Problem. Write out every one of the entries below word for word, leaving out the pictures.

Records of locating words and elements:
......

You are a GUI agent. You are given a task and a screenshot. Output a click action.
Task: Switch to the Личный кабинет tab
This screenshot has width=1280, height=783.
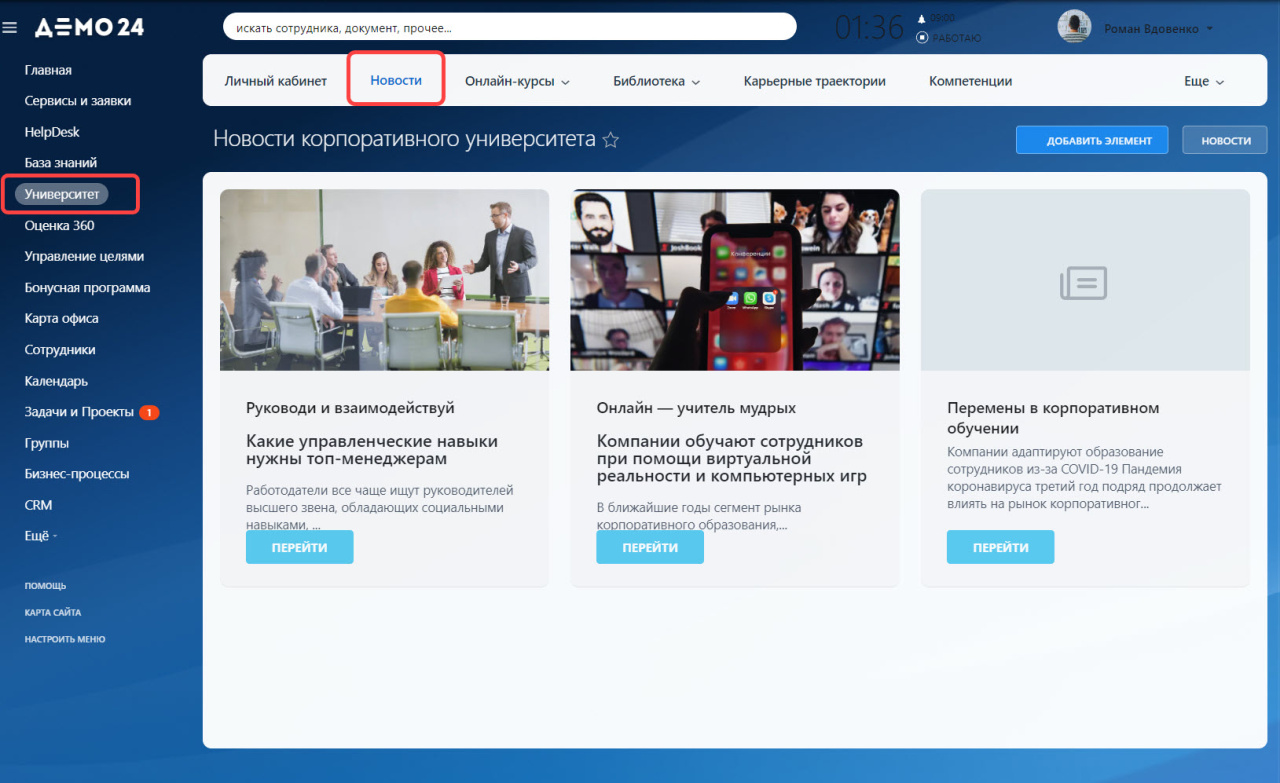(276, 81)
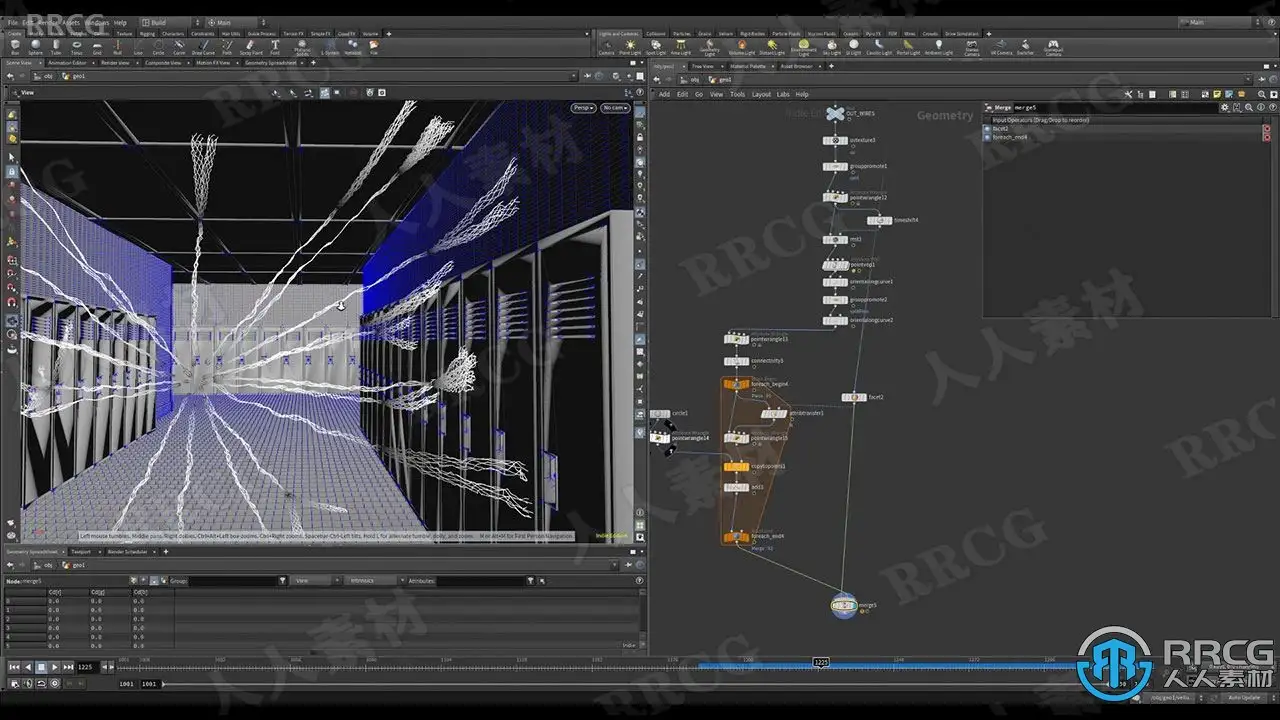
Task: Jump to the first frame
Action: [14, 667]
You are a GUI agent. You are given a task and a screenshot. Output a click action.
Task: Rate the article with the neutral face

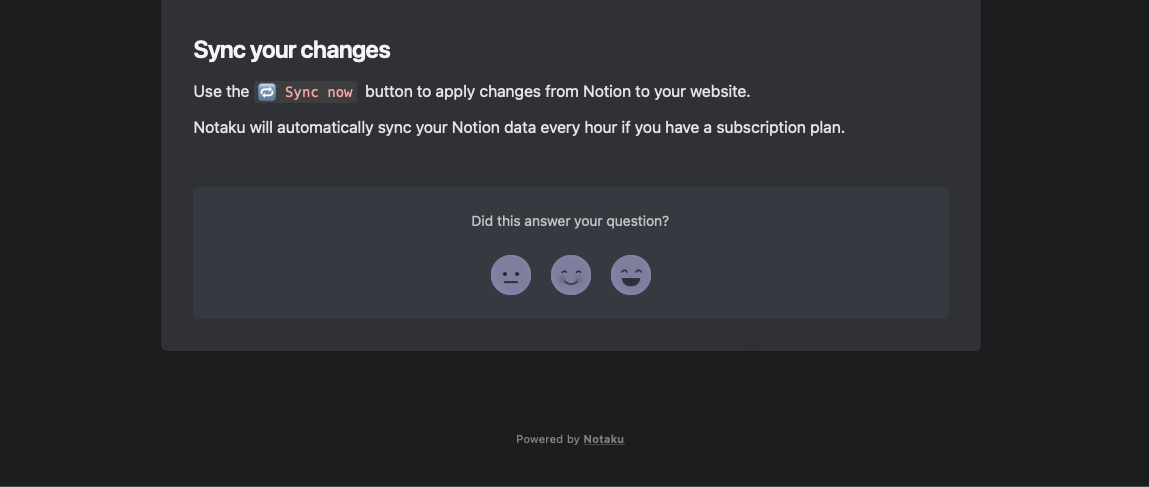511,275
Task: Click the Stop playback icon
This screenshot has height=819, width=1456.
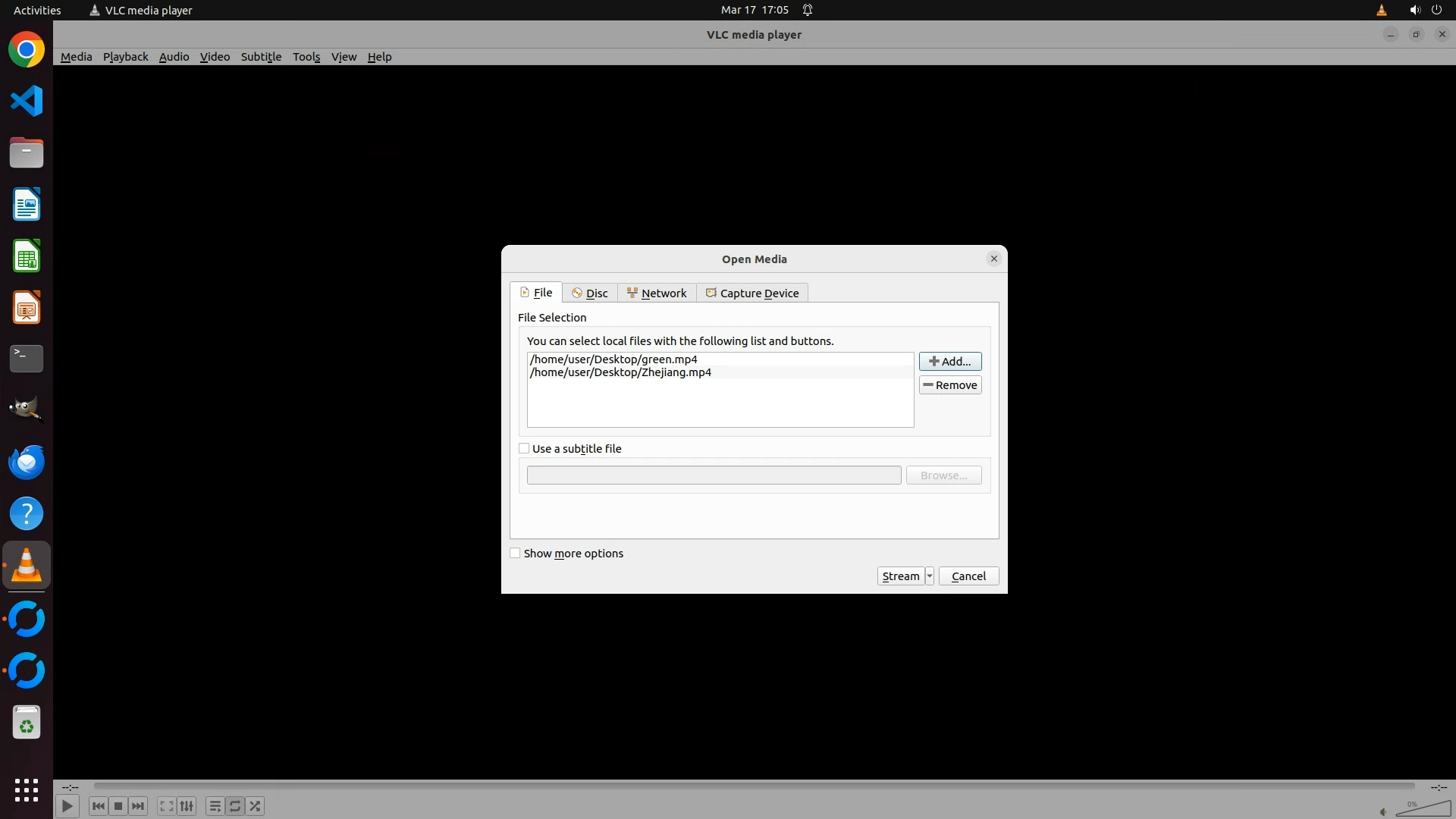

......

Expected answer.
You are a GUI agent. You are given a task and a screenshot. Output a click action.
Task: Switch to the Личный кабинет tab
This screenshot has width=1280, height=783.
(276, 81)
Task: Jump to the first frame
Action: [14, 667]
You are a GUI agent. You are given a task and a screenshot. Output a click action.
Task: Rate the article with the neutral face

511,275
Task: Click the Stop playback icon
This screenshot has height=819, width=1456.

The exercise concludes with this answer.